E così quantità impressionanti di pasta, ma anche di carne ed altri alimenti più “pregiati”, finivano nella spazzatura. Lo shock fu notevole, tant’è che ancora oggi, a quasi mezzo secolo di distanza quei ricordi sono ancora impressi nella mia memoria. E hanno fortemente condizionato tutta la mia vita, instillando in me una profonda avversione per lo spreco di cibo.
Diamo i numeri
Esperienze personali a parte, lo spreco di cibo è una delle più drammatiche contraddizioni del nostro tempo. C’è gente che muore di fame (735 milioni secondo le ultime stime della FAO) (1) e, contestualmente, chi butta tonnellate e tonnellate di cibo. A prescindere dai problemi legati all’eccesso di alimentazione, come il sovrappeso, che colpisce, ad esempio, quattro italiani su dieci, ma che in altri paesi (Croazia. Malta, Repubblica Ceca, Islanda, Ungheria, ecc.) arriva a superare anche il 60% della popolazione. Produciamo cibo sufficiente e sfamare 12 miliardi di persone, ma siamo poco più di 8 miliardi. “Sprecare il cibo è un po’ come rubare ai poveri” ha affermato giustamente Papa Francesco. Una situazione che ricorda, ma in modo ancor più drammatico, quella dell’amministratore delegato portoghese di un grosso gruppo industriale che una volta era italiano e produceva soprattutto automobili (oggi né l’una, né l’altra cosa sono molto chiare…), il quale guadagna da solo come 1.200 dei suoi operai. Più o meno gli stessi che il gruppo di cui sopra mette in cassa integrazione, di modo che lo stipendio (a questo punto non si capisce più quale….) venga pagato dalla collettività.
Ma torniamo al cibo.
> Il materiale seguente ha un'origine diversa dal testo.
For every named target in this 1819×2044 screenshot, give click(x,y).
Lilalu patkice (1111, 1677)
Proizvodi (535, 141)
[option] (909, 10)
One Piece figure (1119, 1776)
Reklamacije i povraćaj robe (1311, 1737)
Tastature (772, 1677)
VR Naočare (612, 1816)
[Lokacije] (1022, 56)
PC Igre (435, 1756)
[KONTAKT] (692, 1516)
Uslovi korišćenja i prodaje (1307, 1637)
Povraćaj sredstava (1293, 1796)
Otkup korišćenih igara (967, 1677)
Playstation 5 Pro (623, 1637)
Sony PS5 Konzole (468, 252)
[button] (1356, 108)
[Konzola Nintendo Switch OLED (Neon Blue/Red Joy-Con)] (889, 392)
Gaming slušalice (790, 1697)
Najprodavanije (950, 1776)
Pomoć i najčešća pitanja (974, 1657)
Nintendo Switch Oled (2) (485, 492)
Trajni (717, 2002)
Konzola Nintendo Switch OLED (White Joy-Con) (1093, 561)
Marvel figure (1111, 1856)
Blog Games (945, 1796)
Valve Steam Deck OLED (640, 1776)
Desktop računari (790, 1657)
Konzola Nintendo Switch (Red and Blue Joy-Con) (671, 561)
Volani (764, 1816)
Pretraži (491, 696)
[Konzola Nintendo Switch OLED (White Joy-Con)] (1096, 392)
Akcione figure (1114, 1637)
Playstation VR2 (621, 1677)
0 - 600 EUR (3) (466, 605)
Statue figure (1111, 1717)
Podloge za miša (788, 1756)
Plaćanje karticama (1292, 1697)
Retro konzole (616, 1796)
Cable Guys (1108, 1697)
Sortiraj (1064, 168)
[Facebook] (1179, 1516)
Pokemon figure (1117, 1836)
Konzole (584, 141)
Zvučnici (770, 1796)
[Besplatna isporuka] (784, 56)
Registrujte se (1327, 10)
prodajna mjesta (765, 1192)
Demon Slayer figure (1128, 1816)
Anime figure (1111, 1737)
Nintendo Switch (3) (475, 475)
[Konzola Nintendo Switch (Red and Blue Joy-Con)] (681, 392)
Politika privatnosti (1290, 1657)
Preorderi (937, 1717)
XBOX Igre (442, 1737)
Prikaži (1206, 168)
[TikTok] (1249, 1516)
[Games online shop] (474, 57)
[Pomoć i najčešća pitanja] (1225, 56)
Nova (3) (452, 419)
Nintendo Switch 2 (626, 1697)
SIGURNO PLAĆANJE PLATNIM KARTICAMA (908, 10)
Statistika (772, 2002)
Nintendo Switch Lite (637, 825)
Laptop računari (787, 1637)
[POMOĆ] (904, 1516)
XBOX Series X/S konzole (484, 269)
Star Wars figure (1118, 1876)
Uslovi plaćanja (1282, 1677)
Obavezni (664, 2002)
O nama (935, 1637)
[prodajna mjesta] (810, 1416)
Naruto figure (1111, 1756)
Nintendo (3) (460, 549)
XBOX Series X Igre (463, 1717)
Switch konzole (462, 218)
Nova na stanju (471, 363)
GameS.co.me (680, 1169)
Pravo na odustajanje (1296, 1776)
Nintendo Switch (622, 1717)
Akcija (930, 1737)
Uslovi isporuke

Secondo la FAO, oltre un terzo del cibo prodotto sulla Terra viene sprecato, in parte a livello delle aziende produttrici (8%), in parte nella catena che va dalla raccolta alla distribuzione su larga scala (quella che viene definita “perdita di cibo” e che incide per il 14%) e in parte a livello famigliare (il cosiddetto “indice di spreco”, che riguarda le fasi di approvvigionamento e consumo e che pesa per un ulteriore 17%) (2). Tra l’altro, c’è anche da considerare che il cibo non utilizzato va incontro a processi di decomposizione sia chimica che microbica, che hanno come effetto una elevata produzione di sostanze pericolose, tra cui in particolare metano: si stima che circa un terzo delle emissioni di gas climalteranti derivi proprio dal cibo non utilizzato. Si parla inoltre di emissioni pari a circa 3,3 miliardi di tonnellate di CO2, poco meno di quanto rilasciano nel complesso paesi come la Cina o gli Stati Uniti (3).Non solo, il cibo che non viene utilizzato ha avuto una enorme “impronta ecologica”: c’è voluta energia per coltivarlo, si è avvelenato l’ambiente con concimi, fitofarmaci o medicinali zootecnici, si sono consumate enormi quantità di acqua e anche le fasi di trasporto, lavorazione e distribuzione hanno richiesto grandi fabbisogni energetici e hanno causato fenomeni di inquinamento diffusi. La stessa distruzione dell’ambiente naturale potrebbe essere ridimensionata con una più accorta politica di produzione del cibo: oltre i tre quarti della deforestazione che coinvolge l’Amazzonia viene giustificata con la necessità di recuperare terre da coltivare. Senza dimenticare considerazioni che rientrano nella sfera dell’”etico” e che riguardano soprattutto gli animali. È giusto sottoporre milioni, anzi miliardi, di esseri senzienti a condizioni di vita allucinanti, fino ad arrivare alla loro uccisione, per poi buttare via i prodotti che ne derivano?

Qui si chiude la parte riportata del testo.